Nos sciences humaines sont-elles armées pour réaliser ce pas de géant ? L’interdisciplinarité, qui est le propre du grand œuvre, est-elle une démarche suffisamment courante pour mobiliser les problématiques et les programmes de recherche adéquats pour la réponse à nos problèmes ?

   Pire, notre recherche est-elle suffisamment détachée de ses habitudes « alimentaires » (entendez de ses financements et de ses routines épistémologiques) pour pouvoir mettre en question ce sur quoi elle appuie sa position de magistrature indiscutée? Voilà bien des questions pour lesquelles nous n’avons pas jusqu’aujourd’hui, de réponses satisfaisantes. Certes, l’innovation est la fille de la nécessité. L’être humain n’a-t-il pas su trouver les expédients nécessaires à sa propre survie.

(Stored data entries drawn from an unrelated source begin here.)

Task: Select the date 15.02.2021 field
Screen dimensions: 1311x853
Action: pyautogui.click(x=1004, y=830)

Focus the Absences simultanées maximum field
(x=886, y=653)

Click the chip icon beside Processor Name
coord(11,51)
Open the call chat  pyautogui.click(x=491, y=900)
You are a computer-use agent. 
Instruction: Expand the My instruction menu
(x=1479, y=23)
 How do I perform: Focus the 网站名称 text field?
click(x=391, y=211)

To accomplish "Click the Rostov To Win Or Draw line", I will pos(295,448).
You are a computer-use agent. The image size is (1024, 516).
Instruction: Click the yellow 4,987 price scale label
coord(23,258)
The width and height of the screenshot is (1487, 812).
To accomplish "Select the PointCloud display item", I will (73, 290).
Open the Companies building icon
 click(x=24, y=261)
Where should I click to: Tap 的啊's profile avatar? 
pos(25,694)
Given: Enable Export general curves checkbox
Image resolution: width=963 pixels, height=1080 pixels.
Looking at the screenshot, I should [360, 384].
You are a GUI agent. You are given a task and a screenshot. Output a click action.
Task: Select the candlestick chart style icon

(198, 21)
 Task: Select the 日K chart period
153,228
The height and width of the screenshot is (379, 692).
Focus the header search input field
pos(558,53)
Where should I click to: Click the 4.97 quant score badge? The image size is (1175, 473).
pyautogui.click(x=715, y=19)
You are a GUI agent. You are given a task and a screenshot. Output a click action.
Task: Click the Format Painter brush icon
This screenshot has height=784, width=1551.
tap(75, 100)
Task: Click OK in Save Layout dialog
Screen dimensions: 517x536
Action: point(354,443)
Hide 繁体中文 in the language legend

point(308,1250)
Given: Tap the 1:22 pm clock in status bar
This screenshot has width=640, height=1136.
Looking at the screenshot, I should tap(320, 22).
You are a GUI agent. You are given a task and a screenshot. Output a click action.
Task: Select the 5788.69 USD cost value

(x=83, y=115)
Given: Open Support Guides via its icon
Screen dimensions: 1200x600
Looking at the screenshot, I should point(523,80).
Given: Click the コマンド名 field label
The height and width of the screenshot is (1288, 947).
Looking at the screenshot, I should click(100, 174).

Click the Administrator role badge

Mais plus son pouvoir de domination mondaine s’accroît, plus ces questionnements moraux et la précision des réponses qu’on leur donne deviennent critiques. Gageons que les bonnes volontés sauront se coordonner, au nom de l’humanité, afin de donner au titre d’humain ses lettres de noblesse. Nous prétendons ici que l’islam sera la main divine qui nous guidera sur la voie du salut.